* [TEXT SEGMENT]
= List of Kentucky state parks =

Kentucky's system of 44 state parks has been referred to as "the nation's finest" and experiences more repeat business annually than those of any other U.S. state. The state's diverse geography provides a variety of environments to experience. From mountain lakes to expansive caves to forests teeming with wildlife, park-goers have their choice of attractions, and they are all within a day's drive of each other.

Unless otherwise specified, data in the following lists are taken from Kentucky State Parks by Bill Bailey.

Although the Kentucky Horse Park is owned by the Commonwealth of Kentucky, it is administered separately from the Department of Parks and is not a state park. Breaks Interstate Park is also separate, administered under an interstate compact with the state of Virginia, in partnership with the parks departments of both states.

[Records of target positions]
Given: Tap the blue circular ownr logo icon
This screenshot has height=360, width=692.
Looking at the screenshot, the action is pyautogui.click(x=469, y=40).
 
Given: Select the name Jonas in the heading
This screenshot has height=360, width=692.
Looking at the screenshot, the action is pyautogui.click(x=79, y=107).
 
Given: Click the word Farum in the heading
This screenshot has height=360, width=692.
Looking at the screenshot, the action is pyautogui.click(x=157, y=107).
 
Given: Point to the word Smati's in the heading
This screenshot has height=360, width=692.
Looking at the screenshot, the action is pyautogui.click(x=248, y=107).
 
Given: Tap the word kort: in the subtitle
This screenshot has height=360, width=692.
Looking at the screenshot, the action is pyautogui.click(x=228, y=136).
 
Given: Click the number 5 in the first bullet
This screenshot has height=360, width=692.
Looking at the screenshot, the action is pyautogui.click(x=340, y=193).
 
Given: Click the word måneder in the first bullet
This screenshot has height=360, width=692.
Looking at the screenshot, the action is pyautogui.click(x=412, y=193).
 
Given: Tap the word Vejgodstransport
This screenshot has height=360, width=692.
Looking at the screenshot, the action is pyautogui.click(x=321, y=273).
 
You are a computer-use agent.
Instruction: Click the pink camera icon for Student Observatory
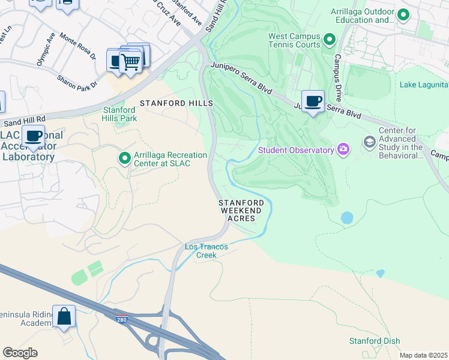343,149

* [WHAT IS REQUIRED]
Answer these questions using the text on Kentucky state parks:
1. How many state parks are in Kentucky's system?
2. From which publication are the list data taken unless otherwise specified?
3. With which state is Breaks Interstate Park administered under an interstate compact?
The items are not required for the task.

* [CORRECT RESULT]
1. 44
2. Kentucky State Parks by Bill Bailey
3. Virginia